Segment Start: DATA FOR THIS TASK
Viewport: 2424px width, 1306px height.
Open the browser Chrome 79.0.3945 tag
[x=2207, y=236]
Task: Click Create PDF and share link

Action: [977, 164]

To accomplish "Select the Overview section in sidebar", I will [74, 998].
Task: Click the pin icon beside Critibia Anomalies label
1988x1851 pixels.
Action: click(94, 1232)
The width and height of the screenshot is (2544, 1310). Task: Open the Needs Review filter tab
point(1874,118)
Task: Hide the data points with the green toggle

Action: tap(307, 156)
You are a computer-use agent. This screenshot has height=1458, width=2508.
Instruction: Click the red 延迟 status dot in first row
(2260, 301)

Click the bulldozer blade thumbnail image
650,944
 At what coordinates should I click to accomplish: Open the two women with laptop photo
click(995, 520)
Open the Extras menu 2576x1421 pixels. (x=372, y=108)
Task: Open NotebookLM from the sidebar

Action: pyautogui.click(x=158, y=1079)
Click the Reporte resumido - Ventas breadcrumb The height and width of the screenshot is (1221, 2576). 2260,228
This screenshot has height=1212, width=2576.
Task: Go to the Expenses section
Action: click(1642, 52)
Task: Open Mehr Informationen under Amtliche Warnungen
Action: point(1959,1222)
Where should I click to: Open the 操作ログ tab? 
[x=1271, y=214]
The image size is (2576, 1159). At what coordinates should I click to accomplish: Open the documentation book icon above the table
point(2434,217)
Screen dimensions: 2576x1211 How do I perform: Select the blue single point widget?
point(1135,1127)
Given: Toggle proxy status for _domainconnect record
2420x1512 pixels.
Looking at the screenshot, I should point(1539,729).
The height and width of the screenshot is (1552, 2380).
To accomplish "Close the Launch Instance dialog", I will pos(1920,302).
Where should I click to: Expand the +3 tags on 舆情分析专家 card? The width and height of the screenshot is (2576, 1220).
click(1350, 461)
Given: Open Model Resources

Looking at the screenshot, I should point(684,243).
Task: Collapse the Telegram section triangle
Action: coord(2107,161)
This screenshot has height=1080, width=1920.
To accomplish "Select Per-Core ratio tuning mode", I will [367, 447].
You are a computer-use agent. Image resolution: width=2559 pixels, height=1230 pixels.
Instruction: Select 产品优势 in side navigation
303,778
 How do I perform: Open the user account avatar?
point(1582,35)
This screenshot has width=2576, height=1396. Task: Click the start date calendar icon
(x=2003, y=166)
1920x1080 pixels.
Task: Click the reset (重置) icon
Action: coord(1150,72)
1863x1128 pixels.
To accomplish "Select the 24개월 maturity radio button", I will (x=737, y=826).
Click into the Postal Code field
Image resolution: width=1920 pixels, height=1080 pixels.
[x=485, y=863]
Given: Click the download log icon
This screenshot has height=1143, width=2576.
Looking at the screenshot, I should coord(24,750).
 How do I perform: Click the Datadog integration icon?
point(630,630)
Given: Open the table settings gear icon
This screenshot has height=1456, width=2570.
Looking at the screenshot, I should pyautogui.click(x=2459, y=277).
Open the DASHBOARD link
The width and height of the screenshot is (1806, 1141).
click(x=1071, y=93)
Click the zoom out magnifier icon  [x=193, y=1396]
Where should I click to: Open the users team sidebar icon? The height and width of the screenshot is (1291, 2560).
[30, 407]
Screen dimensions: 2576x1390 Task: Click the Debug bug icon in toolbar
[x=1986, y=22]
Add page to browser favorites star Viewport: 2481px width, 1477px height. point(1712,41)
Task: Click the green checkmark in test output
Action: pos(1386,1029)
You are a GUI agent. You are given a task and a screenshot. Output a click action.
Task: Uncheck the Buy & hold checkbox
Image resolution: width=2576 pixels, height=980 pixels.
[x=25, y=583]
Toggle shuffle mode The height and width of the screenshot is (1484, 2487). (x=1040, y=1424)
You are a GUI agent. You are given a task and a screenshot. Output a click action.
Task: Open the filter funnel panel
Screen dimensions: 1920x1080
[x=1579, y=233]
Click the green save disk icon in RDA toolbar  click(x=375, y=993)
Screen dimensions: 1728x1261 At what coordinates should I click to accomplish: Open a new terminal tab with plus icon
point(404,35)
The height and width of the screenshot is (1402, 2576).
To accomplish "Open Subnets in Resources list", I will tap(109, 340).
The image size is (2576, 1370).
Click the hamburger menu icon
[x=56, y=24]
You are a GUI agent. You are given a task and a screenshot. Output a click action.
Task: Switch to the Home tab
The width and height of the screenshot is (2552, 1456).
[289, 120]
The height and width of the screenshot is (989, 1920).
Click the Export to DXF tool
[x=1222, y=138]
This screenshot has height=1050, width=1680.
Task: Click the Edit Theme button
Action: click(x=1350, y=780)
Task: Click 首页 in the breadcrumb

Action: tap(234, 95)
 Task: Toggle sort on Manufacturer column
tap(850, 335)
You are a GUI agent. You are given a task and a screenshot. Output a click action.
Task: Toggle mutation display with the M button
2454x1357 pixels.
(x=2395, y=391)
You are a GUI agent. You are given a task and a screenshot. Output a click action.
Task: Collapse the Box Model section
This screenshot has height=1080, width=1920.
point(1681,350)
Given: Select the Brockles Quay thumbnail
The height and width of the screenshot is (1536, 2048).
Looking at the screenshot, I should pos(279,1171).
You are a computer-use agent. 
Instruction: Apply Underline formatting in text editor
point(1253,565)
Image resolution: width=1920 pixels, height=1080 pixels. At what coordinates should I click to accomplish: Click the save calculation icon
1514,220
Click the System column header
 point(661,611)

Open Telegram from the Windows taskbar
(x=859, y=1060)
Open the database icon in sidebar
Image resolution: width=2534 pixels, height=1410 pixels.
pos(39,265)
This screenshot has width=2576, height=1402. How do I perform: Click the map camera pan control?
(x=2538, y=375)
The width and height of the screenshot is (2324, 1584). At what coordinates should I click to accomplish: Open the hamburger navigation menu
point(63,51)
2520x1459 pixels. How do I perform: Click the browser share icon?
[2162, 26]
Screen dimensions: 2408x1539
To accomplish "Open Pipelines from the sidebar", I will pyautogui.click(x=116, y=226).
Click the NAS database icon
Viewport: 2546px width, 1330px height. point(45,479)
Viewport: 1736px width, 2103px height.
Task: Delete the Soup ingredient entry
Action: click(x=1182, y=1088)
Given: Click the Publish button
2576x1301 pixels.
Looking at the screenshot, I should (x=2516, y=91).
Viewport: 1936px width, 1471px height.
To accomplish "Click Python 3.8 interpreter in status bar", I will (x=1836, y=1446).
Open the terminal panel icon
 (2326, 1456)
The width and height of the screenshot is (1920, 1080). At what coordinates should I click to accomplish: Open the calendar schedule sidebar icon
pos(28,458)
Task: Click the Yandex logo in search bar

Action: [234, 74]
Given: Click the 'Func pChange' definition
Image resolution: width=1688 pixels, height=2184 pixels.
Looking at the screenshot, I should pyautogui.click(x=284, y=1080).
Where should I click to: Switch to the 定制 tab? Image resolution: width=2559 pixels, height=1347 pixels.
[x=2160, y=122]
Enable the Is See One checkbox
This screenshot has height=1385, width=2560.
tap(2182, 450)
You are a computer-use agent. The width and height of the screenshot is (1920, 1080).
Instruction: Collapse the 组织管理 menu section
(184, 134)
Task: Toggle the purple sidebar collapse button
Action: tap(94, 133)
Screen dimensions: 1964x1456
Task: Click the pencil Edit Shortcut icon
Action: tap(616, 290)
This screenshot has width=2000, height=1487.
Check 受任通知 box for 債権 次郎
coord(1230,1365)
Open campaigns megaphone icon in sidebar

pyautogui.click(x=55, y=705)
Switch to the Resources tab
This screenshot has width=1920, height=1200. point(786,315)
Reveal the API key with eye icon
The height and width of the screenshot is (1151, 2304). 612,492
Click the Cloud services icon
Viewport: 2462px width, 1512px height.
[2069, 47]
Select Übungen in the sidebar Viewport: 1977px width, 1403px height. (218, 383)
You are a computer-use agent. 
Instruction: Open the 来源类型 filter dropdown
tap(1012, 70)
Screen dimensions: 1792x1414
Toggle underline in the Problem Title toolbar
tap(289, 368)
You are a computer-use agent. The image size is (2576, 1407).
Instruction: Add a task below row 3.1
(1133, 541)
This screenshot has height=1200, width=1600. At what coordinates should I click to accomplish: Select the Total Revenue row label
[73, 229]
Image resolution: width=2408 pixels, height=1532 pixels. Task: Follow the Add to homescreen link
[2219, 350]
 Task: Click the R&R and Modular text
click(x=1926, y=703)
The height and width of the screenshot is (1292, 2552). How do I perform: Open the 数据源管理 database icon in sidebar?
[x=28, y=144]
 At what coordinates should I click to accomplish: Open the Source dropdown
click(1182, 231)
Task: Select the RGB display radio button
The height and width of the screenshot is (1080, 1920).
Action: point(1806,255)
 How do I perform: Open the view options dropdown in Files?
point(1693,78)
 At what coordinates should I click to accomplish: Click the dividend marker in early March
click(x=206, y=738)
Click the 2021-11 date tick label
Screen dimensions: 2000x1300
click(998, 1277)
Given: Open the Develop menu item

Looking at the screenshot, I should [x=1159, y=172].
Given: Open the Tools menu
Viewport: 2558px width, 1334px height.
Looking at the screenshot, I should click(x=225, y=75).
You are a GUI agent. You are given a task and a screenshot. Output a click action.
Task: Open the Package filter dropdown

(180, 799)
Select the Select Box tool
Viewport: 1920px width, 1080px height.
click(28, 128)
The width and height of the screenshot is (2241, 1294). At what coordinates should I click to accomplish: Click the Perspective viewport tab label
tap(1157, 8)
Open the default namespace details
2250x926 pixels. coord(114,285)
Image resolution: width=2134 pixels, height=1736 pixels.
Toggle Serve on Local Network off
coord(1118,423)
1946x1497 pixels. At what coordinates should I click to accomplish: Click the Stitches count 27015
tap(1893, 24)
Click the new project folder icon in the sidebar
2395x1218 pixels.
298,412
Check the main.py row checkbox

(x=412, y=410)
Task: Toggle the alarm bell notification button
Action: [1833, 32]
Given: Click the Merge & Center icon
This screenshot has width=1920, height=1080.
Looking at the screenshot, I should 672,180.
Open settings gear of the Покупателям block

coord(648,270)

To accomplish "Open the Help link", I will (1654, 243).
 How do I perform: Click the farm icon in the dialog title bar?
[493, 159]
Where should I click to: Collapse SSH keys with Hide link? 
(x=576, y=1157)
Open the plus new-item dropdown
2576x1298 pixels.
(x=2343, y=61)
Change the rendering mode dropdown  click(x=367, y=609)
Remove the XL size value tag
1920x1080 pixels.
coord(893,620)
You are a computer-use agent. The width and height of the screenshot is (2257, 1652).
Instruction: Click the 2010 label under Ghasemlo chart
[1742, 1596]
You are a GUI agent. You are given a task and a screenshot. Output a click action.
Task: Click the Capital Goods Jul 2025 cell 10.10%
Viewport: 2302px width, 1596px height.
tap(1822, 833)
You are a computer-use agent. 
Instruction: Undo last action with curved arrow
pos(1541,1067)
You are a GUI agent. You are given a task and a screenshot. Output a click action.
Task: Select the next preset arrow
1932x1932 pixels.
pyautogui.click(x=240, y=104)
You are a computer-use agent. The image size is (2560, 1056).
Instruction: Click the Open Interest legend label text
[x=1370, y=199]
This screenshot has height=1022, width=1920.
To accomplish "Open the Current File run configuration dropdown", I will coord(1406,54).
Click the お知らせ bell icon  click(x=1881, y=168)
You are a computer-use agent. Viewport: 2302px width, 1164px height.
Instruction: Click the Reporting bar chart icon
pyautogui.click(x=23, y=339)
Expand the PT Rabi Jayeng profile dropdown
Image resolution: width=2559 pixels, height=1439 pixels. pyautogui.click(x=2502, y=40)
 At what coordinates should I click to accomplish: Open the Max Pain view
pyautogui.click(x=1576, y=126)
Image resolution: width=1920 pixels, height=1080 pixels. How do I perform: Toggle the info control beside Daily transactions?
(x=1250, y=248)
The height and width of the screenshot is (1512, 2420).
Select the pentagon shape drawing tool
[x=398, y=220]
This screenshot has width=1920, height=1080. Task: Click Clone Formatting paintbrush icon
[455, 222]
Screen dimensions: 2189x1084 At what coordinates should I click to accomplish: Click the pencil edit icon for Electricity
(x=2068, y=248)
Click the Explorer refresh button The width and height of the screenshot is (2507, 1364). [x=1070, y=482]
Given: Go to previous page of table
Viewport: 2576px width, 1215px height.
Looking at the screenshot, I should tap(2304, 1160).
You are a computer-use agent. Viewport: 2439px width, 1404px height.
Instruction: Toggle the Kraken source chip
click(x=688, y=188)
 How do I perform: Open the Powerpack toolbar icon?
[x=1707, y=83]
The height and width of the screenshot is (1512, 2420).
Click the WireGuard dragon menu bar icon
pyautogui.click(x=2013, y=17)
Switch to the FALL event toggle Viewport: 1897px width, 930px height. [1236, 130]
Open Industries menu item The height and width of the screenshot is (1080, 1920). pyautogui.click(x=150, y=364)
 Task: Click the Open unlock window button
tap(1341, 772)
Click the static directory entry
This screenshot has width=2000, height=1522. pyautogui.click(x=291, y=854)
Segment End: DATA FOR THIS TASK
→ ACTION ITEM
Every line of the entries above that holds "display" should be copied out.

→ ANSWER TO THE EXERCISE
Task: Toggle mutation display with the M button
Task: Select the RGB display radio button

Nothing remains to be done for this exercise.